Bridget Bohnet, the backcountry ranger responsible for patrolling this section of the park in 1996, nodded in agreement. “This trail was never very popular. And after we moved the horse rides, it no longer served any real purpose. By 1996, it was basically nonexistent,” she said. “You’d really have to study the map to even know it was there.”
Bohnet said the few people she ever saw on the Bridle Trail during her regular patrols were day hikers looking for shortcuts from Old Rag Mountain, or Skyland employees looking for a place to party—mostly to play games like Dungeons & Dragons after a long shift. A couple of miles down the trail from the women’s campsite, two small cabins sit tucked back from the Old Rag Fire Road, basically a gated double track used by park maintenance employees and rangers. In late May 1996, the cabins at the base of the trail were occupied by college-aged women working for the Student Conservation Association. Could someone have come upon Lollie and Julie while returning from a visit to those cabins?
“Maybe,” said Alley with a shrug. “But doubtful. We interviewed those girls for what felt like hours. They would have mentioned it.”

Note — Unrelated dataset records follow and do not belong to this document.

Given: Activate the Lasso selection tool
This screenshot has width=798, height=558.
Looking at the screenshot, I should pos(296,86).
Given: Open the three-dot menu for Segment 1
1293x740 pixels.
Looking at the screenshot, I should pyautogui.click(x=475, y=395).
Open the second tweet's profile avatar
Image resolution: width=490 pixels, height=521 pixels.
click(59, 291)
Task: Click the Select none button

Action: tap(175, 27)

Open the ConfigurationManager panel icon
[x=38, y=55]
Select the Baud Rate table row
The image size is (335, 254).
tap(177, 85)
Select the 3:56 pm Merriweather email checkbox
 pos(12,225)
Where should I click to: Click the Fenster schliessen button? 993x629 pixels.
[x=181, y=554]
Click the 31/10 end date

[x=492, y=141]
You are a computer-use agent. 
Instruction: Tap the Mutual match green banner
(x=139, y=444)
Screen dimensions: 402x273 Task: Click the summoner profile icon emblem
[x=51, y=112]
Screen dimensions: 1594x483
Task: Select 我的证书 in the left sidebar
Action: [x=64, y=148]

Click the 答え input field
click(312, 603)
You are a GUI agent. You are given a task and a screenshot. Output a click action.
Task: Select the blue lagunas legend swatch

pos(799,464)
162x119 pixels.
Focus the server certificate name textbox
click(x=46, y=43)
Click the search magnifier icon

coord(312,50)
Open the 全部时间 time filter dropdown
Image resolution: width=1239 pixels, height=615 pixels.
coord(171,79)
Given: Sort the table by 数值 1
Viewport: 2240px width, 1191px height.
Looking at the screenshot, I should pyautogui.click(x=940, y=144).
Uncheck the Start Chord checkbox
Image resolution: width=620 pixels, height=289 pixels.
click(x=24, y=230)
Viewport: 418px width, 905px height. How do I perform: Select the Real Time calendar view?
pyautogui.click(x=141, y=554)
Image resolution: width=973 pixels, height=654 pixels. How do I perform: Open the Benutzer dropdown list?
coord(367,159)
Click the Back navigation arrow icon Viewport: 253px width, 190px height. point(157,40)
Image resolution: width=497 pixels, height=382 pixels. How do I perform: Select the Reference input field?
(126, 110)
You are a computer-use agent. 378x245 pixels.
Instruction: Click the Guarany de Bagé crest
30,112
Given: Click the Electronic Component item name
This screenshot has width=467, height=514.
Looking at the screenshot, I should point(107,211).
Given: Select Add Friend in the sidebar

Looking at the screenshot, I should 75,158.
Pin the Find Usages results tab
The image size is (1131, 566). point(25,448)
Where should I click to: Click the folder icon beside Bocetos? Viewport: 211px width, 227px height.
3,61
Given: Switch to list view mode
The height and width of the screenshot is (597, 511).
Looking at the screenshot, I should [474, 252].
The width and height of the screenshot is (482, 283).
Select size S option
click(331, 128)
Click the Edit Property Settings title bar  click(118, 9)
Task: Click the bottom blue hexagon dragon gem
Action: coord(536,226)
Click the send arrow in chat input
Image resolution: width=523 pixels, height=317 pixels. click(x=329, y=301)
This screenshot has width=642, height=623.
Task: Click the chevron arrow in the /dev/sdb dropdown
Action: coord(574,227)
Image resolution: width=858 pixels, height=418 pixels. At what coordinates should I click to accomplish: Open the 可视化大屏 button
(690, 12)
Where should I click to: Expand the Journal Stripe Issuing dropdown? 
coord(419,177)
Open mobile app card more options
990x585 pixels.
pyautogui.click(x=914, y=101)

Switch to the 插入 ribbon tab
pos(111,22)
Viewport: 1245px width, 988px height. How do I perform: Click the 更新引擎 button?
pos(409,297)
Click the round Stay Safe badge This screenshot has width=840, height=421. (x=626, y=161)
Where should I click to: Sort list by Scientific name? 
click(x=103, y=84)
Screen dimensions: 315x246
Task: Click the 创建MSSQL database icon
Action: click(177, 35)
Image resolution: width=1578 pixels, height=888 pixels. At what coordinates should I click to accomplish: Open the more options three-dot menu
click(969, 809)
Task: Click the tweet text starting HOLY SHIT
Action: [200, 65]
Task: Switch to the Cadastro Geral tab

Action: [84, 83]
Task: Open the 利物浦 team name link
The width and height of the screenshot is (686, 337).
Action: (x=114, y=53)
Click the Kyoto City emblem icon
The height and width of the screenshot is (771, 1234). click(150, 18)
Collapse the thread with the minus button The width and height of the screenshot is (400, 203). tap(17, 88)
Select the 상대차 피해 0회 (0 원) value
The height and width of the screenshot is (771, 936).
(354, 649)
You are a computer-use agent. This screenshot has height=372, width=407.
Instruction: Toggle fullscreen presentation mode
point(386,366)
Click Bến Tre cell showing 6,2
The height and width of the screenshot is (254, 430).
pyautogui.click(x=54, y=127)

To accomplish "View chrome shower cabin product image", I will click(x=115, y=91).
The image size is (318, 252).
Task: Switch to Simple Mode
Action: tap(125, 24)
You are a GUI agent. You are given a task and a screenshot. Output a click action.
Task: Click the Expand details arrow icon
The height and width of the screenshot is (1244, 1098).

I asked who else would have known the trail and campsite were here. Could someone have recommended it to Julie and Lollie? Alley gave an emphatic no to that as well.
“Years earlier, when I was a seasonal ranger, I lived in one of the cabins at the base of the trail,” he told me. “No one ever came down there. Ever.”
Bridget Bohnet agreed. “No one would ever suggest this trail because no one ever went down it. Not many people even knew about it.”
We spread out a copy of the Appalachian Trail Conservancy topographical map Lollie and Julie were carrying with them when they died. On it, the Bridle Trail isn’t even labeled: it’s just a narrow, easily overlooked line. Topo maps are valuable to hikers in part because they illustrate relief, which is to say elevation gain and loss, with contour lines. The closer the lines are to one another, the steeper the terrain. With even the most minimal understanding of how a topo map works, it would have been abundantly clear that the chance for a good stealth campsite would have been much better on the other side of Skyline Drive, behind the Skyland lodge and back by the AT, where the terrain was far more level. So how and why would Julie and Lollie have ended up here?
“We always assumed it was their last night in the park,” Alley said. “Their car was parked just a couple of miles from here. Maybe they just wanted an easy night before heading out.”